Banks do not need deposits and reserves before they make loans. Mainstream macroeconomics wrongly asserts that banks only lend if they have prior reserves. The illusion is that a bank is an institution that accepts deposits to build up reserves and then on-lends them at a margin to make money. The conceptualisation suggests that if it doesn't have adequate reserves then it cannot lend. So the presupposition is that by adding to bank reserves, quantitative easing will help lending.
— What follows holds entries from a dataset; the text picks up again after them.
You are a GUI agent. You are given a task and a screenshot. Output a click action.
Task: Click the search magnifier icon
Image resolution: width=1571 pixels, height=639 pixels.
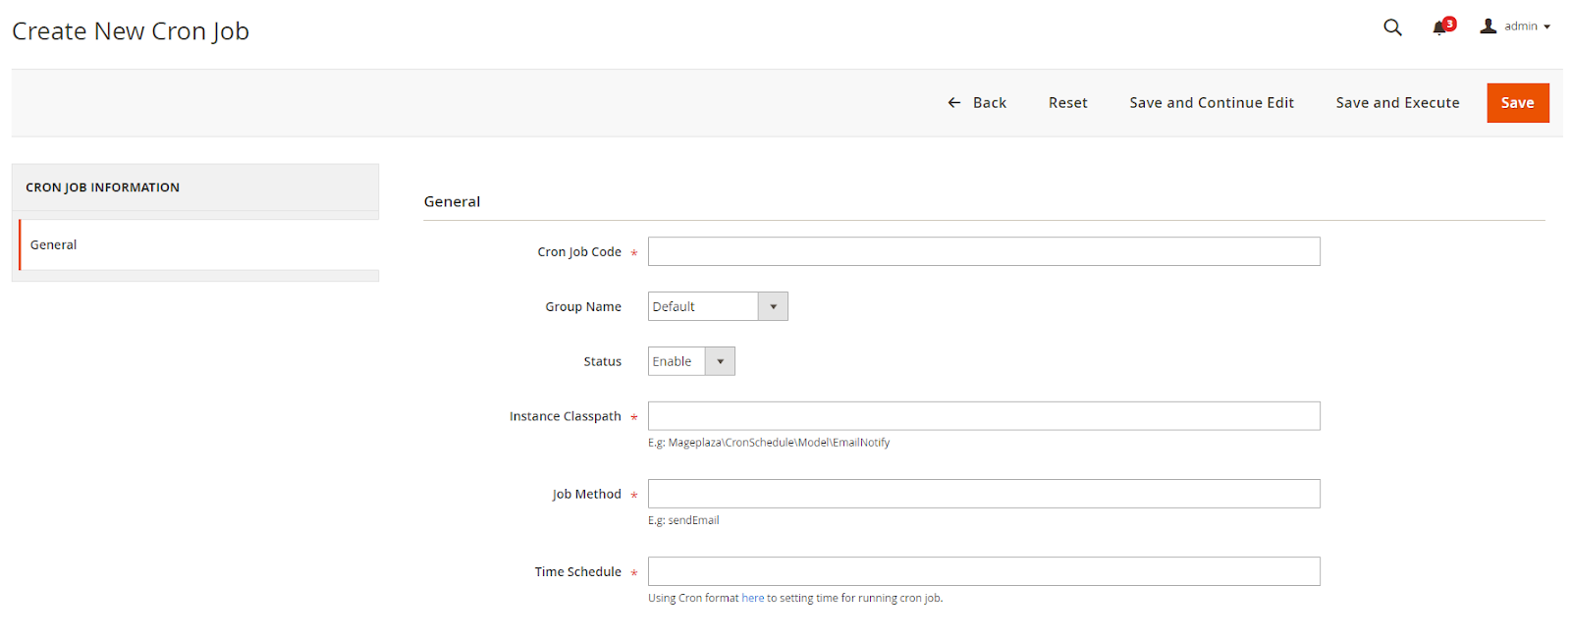(1392, 27)
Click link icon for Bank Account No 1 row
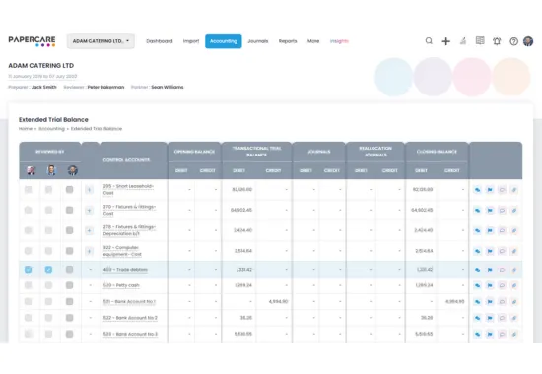Screen dimensions: 542x374 click(x=477, y=302)
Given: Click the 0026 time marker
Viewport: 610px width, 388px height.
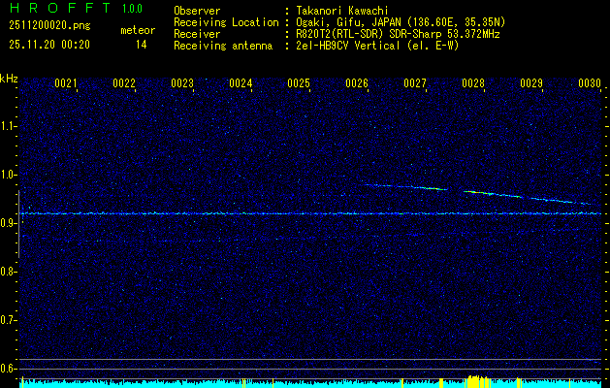Looking at the screenshot, I should tap(357, 83).
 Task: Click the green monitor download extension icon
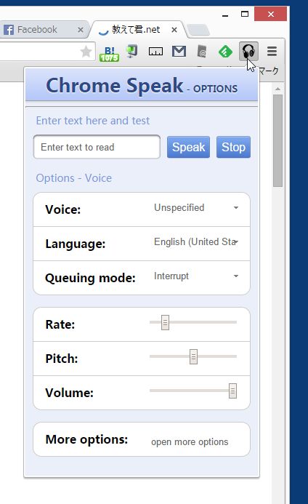[132, 52]
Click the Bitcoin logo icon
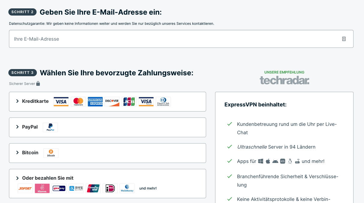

But this is not how banks operate. Bank lending is not "reserve constrained". Banks lend to any credit worthy customer they can find and then worry about their reserve positions afterwards. If they are short of reserves (their reserve accounts have to be in positive balance each day and in some countries central banks require certain ratios to be maintained) then they borrow from each other in the interbank market or, ultimately, they will borrow from the central bank through the so-called discount window. They are reluctant to use the latter facility because it carries a penalty (higher interest cost).
The point is that building bank reserves will not increase the bank's capacity to lend. Loans create deposits which generate reserves. As a result, investors can always borrow if they are credit-worthy.
So the statement - "the more difficult it is for banks to attract deposits to initiate loans from" reflects an erroneous view of the banking system.